Thérèse s’est pourtant appliquée à geindre! Tout un roman –une vie ! Sans renâcler à la peine, elle s’est taillé un tempérament  opposé à celui de son cousin, cette chiffe molle de Camille qu’elle s’est aussi infligé comme mari. Ah, il eut été si simple de se laisser bercer par les grands bras de sa tante, la vieille Raquin, qui ne demandait qu’à l’aimer. Comme le chat François, elle aurait ronronné de plaisir toute une longue existence dans la boutique du Pont-Neuf. Oh, elle aurait pu réclamer autre chose que ce trou obscur  mais quand le cadre s’est présenté, elle s’est dit que c’était parfait pour un roman noir, et elle a sauté sur l’occasion.
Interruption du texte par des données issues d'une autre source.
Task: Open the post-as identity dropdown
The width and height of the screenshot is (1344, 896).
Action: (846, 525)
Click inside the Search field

Surtout, se faisant heureuse, elle n’aurait pas rendu service à Emile. Il n’aurait plus eu de roman à écrire (ça intéresse qui, le bonheur ?), et imaginez donc, un romancier sans roman ! Alors elle s’est faite nerveuse, elle s’est créé des besoins de grand air et de chair, de frisson et de liberté. Cela a très bien marché et elle a été malheureuse comme une pierre ! Elle a même travaillé son jeu : quel regard a-t-on quand on souffre ? Est-on rêveur et muet ? Sournois ou coléreux ? Après plusieurs essais, elle a  choisi le silence et les lèvres serrées, la mollesse du corps et l’esprit tendu. Cela faisait plus mystérieux. Au malheur et au mystère, elle a bien voulu, encore, ajouter l’adultère. Attention, sombre l’adultère. Sans lumière, l’amant. Un sale type, épais comme un bœuf, rude, mauvais, égoïste et profiteur.  C’était du gâteau à écrire, un truc affreux pareil.  Décidemment, ce cher Emile lui en devait plus d’une !
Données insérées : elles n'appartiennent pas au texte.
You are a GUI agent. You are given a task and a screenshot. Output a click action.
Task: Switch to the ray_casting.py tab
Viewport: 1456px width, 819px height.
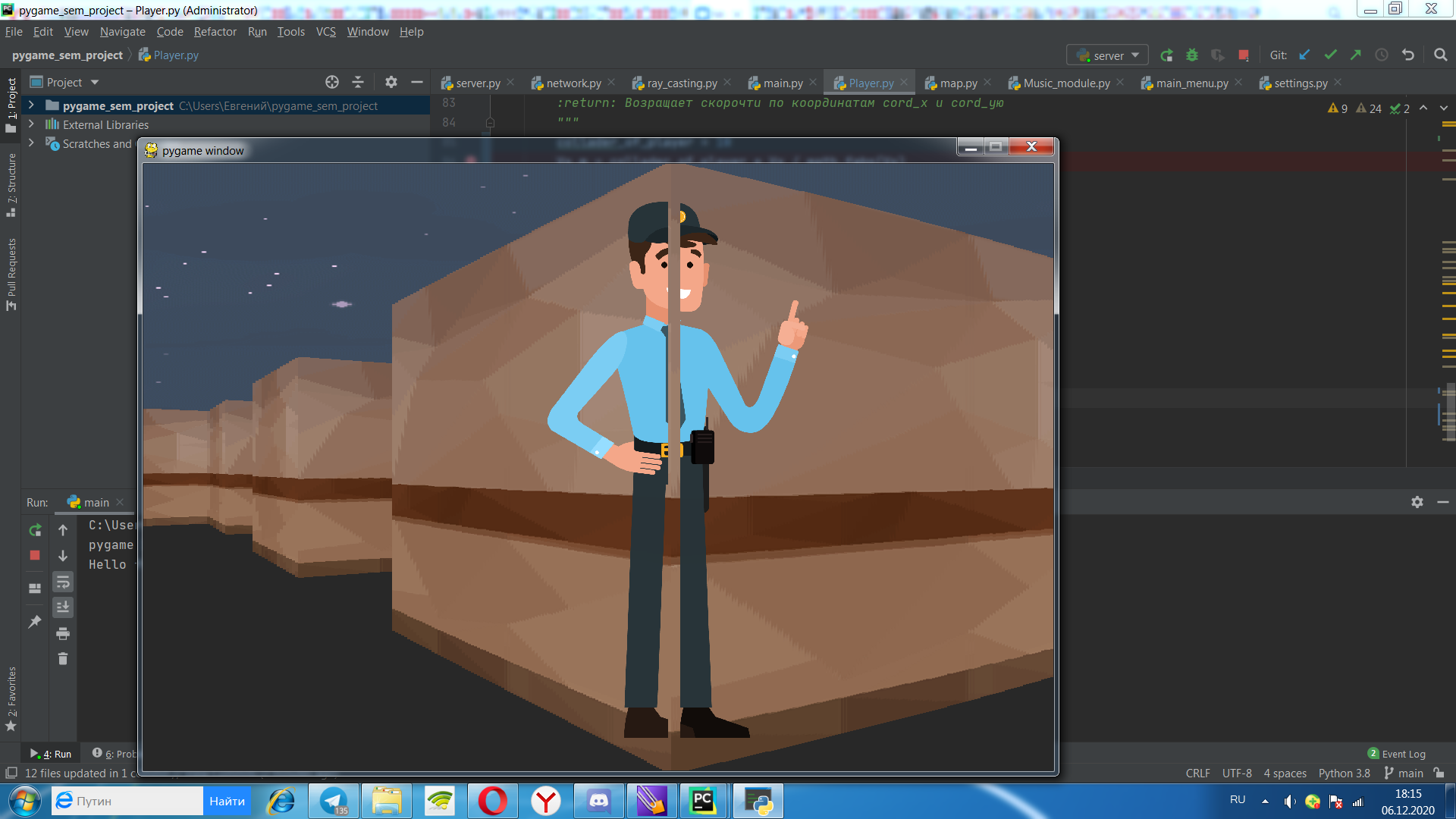click(680, 83)
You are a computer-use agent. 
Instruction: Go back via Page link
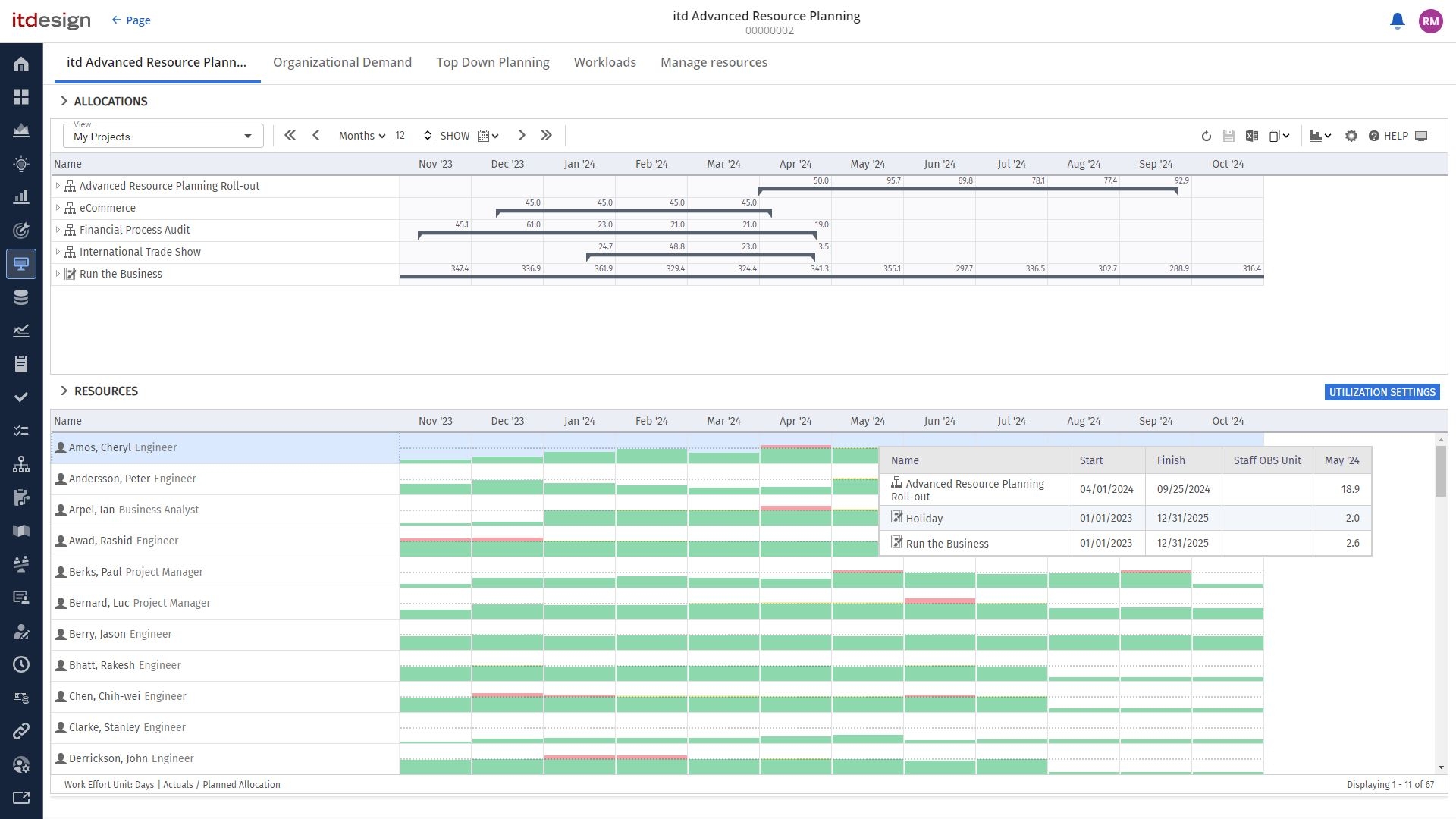point(131,20)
 Ensuite Thérèse a senti que son auteur, son auteur presque tout neuf, suait sang et eau pour la suite.  Comprenez, écrire un  roman, ce n’est pas tous les jours  une sinécure. Alors elle a consenti à donner encore de sa personne : elle a poussé au meurtre l’amant sans scrupule et Camille a passé plusieurs jours  à flotter dans la Seine. Il s’est gorgé d’eau avant d’atterrir, tout gonflé et tout vert, derrière les grandes vitres de la morgue. C’était… brrr… à n’en plus dormir.

Vous voyez, Thérèse n’a vraiment rien négligé pour être une parfaite héroïne, tragique jusqu’au bout des ongles. Elle a même, il y a six mois de cela, épousé Laurent (l’amant sanguin, le meurtrier). Six mois de violences et de tortures, d’hallucinations morbides. Voilà, elle a fait tout ce qu’elle a pu pour contenter son écrivain quasi débutant. Et franchement, pour un premier roman (en fait il en a écrit deux avant, mais on ne les a pas trop lus, et Thérèse compte bien qu’on la lise), vu de l’intérieur, cela n’est pas si mal !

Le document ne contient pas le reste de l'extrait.